António Rebelo de Sousa, membro da Direção da Ordem dos Economistas, disse que o Orçamento apenas destina o montante equivalente a 1,17% do PIB para atividades diretamente respeitantes às Forças Armadas. “Depois de todos os apelos à importância da problemática e dos compromissos definidos a nível internacional, parece, manifestamente, curto”.

Cristina Bernardo

O Orçamento de Estado para 2022 (OE2022) “devia apostar num reforço significativo dos montantes destinados à Defesa Nacional” face ao contexto internacional marcado pela invasão russa da Ucrânia, disse esta sexta-feira António Rebelo de Sousa, membro da Direção da Ordem dos Economistas, que defendeu que o investimento atual nas Forças Armadas é “curto” e aquém dos compromissos estabelecidos.
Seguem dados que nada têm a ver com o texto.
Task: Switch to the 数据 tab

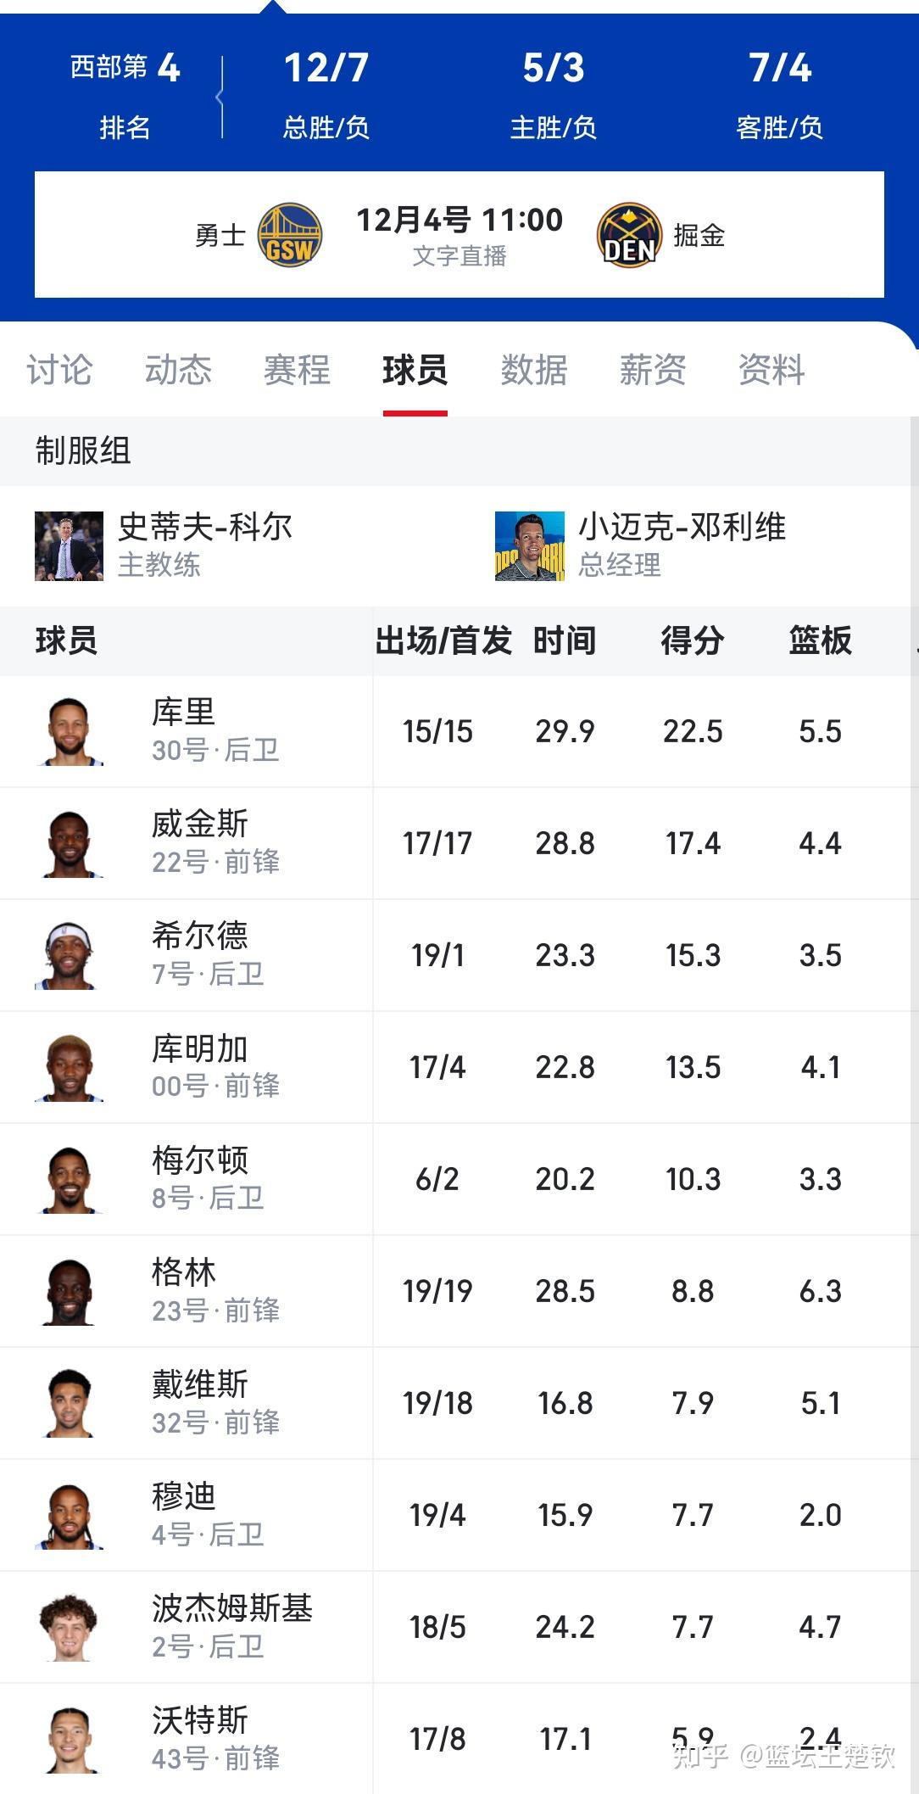Action: (x=532, y=371)
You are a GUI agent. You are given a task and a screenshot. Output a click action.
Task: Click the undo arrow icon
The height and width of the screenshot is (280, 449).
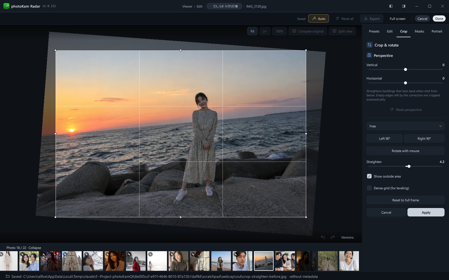[x=323, y=237]
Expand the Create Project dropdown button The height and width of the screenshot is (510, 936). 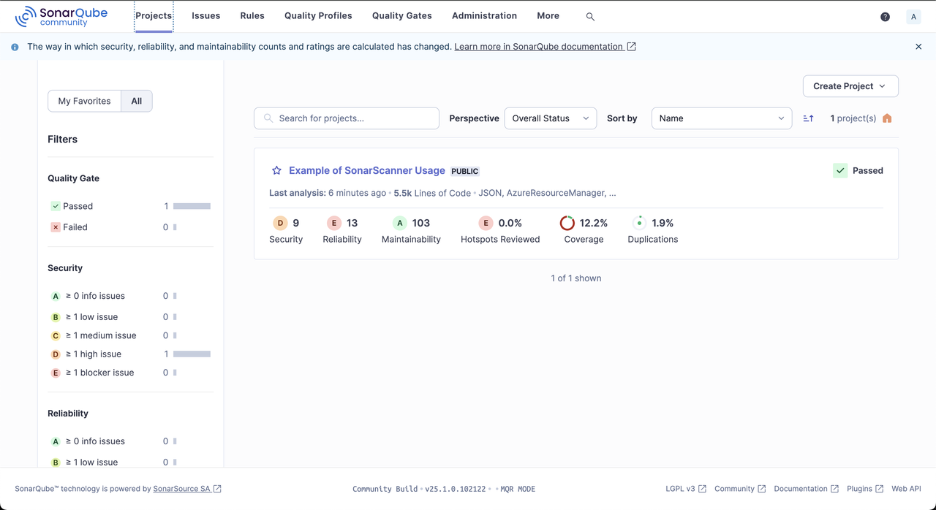click(x=850, y=86)
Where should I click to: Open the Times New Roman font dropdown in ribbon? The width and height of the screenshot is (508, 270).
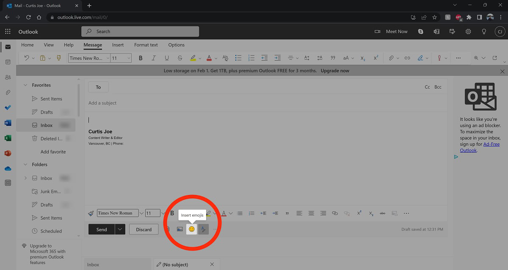(x=89, y=58)
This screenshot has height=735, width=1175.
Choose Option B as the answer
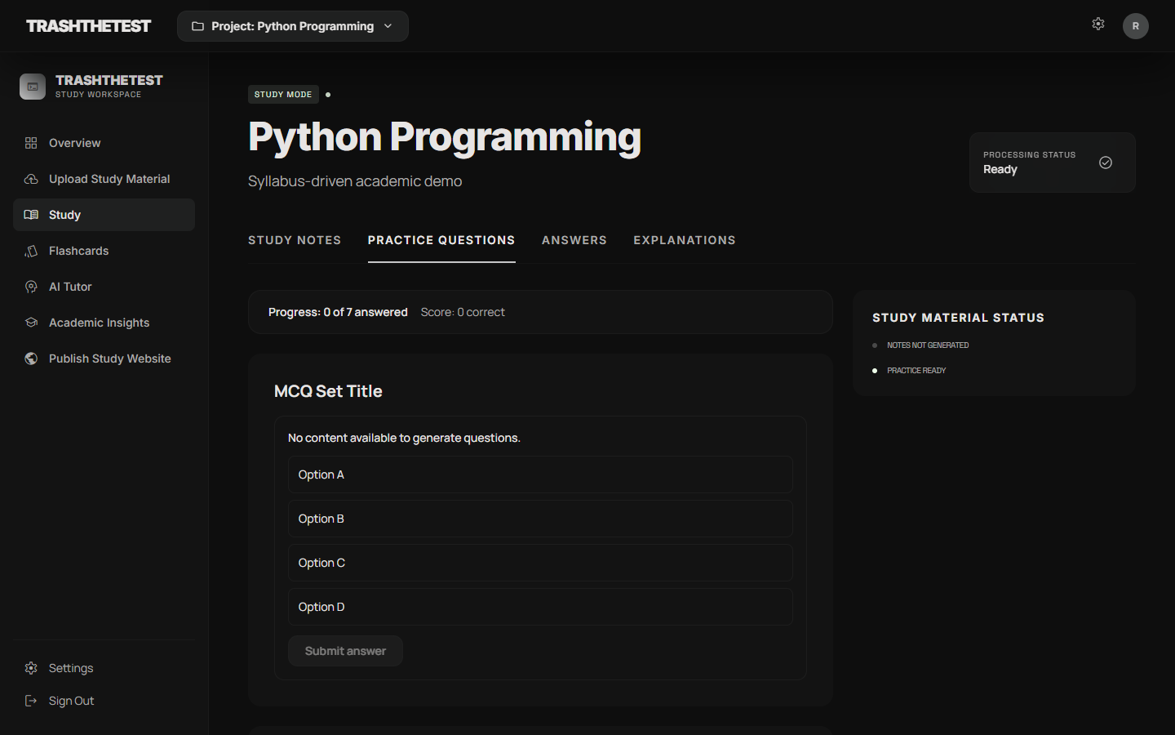540,519
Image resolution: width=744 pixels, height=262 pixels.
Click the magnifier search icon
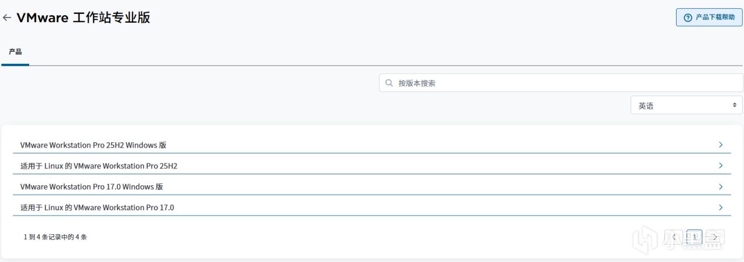click(x=389, y=83)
Lá fora, é necessário reforçar o projeto europeu e a sua afirmação no plano internacional.

Durante a conferência ‘O Orçamento do Estado para 2022’, organizada pela Ordem dos Economistas em parceria com o Intitute of Public Policy, que teve o JE como media partner, o economista afirmou que a consagração de 1,56% do PIB para a Defesa Nacional (face a 1,3% em 2021) é insuficiente porque porque se divide em quatro componentes, incluindo a taxa de onerosidade, as pensões de reforma das forças armadas (30% do total), o aprontamento do batalhão da GNR (120 milhões de euros) e o orçamento civil da NATO (aproximadamente 0,5% do total).

O OE2022 “apenas destina o montante equivalente a 1,17% do PIB para atividades especificamente destinadas à Defesa Nacional no sentido mais restrito, isto é, diretamente respeitantes às nossas forças armadas. O que, depois de todos os apelos à importância da problemática e dos compromissos definidos a nível internacional, parece, manifestamente, curto”, frisou.
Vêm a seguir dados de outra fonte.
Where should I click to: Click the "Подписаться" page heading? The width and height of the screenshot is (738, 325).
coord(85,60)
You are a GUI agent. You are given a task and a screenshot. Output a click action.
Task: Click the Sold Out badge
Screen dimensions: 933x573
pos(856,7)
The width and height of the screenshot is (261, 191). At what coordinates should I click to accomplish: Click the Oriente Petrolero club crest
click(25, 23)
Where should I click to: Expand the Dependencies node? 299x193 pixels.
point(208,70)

“O momento presente aconselha a um esforço de convergência no campo democrático, bem como a urgência na aposta numa efetiva capacidade de resposta que não se queda pela vertente diplomática às ameaças belicistas de poderes que não dão provas de respeito pelo Direito Internacional”, afirmou

O economista defendeu que “basta olhar para a América, para a França, e para países da Europa Central, para perceber que não existam grandes dúvidas sobre esta questão”
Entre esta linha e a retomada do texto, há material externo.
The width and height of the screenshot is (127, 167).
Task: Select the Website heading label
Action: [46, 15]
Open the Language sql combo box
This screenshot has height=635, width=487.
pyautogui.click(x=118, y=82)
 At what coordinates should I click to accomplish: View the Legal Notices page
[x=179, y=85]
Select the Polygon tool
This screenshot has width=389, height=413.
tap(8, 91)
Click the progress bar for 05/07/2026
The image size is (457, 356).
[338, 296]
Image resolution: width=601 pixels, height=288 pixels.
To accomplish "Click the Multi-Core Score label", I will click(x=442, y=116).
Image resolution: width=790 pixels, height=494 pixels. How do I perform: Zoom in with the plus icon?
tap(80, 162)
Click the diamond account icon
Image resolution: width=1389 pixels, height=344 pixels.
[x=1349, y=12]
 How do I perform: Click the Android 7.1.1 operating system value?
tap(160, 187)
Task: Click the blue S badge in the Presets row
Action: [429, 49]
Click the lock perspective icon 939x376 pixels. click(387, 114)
“Tendo em vista a mitigação dos aspetos e impactos negativos decorrentes da crise existente na Europa de Leste, importa que a Europa se mantenha unida não apenas no propósito de combater os adversários da democracia” mas também no reforço do processo integracionista europeu” e a sua presença no plano internacional, sem esquecer a intensificação da entreajuda, “postando no reforço dos fundos de coesão e da mutualização da dívida, e apoiando as economias mais débeis, nomeadamente as que mais têm sido sacrificadas por uma guerra injusta”.